Intel is building the foundation for the modern data center with field programmable gate array (FPGA) accelerators, and Dell EMC and Fujitsu want in on that future.
Intel is building the foundation for the modern data center, and its solution to the exponential data growth is not more CPU power, but field programmable gate array (FPGA) accelerators.
Intel's idea is to pair its Xeon server processors with the Arria 10 GX FPGA and the Intel Acceleration Stack for Intel Xeon CPU with FPGAs to boost performance and power efficiency.
And two of the big server OEMs are on board, with Dell EMC adding FPGA support to the R640, R740, and R740xd, and Fujitsu will offer early access for priority customers for its PRIMERGY RX2540 M4 servers.
Intel is highlighting two particular workloads that will benefit from servers kitted out with FPGAs - financial risk analytics and database acceleration.
When it comes to enhancing database performance, Intel sees FPGAs improving performance at two points in the chain - the extract, transform, and load stage, and the analytics stage - to make complex analysis with real-time data a reality.

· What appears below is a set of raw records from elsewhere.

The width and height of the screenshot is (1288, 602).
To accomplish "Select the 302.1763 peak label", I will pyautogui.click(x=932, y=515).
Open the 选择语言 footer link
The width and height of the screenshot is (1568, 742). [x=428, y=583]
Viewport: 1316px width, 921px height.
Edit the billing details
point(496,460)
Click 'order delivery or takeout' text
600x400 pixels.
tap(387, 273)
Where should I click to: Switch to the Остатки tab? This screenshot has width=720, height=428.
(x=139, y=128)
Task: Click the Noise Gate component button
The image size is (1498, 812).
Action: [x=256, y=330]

For those who like benchmarks, Intel claims that FPGAs offer 20 times faster real-time data analytics and more than three times the storage compression.
Using FPGAs to enhance database performance
"We are at the horizon of a new era of data center computing as Dell EMC and Fujitsu put the power and flexibility of Intel FPGAs in mainstream server products," said Reynette Au, vice president of marketing for the Intel Programmable Solutions Group. "We're enabling our customers and partners to create a rich set of high-performance solutions at scale by delivering the benefits of hardware performance, all in a software development environment."
Beyond data analytics, Intel sees FPGAs also benefiting artificial intelligence, cyber security, video transcoding, and genomics.
Intel Arria 10 FPGAs are based on 20-nanometer ARM-based Cortex-A9 SoC that offers 1.5 TFLOPS of DSP performance, 96 transceiver lanes deliver 3.3 Tbps of serial bandwidth, and have up to 40 percent less power consumption than previous generation FPGAs.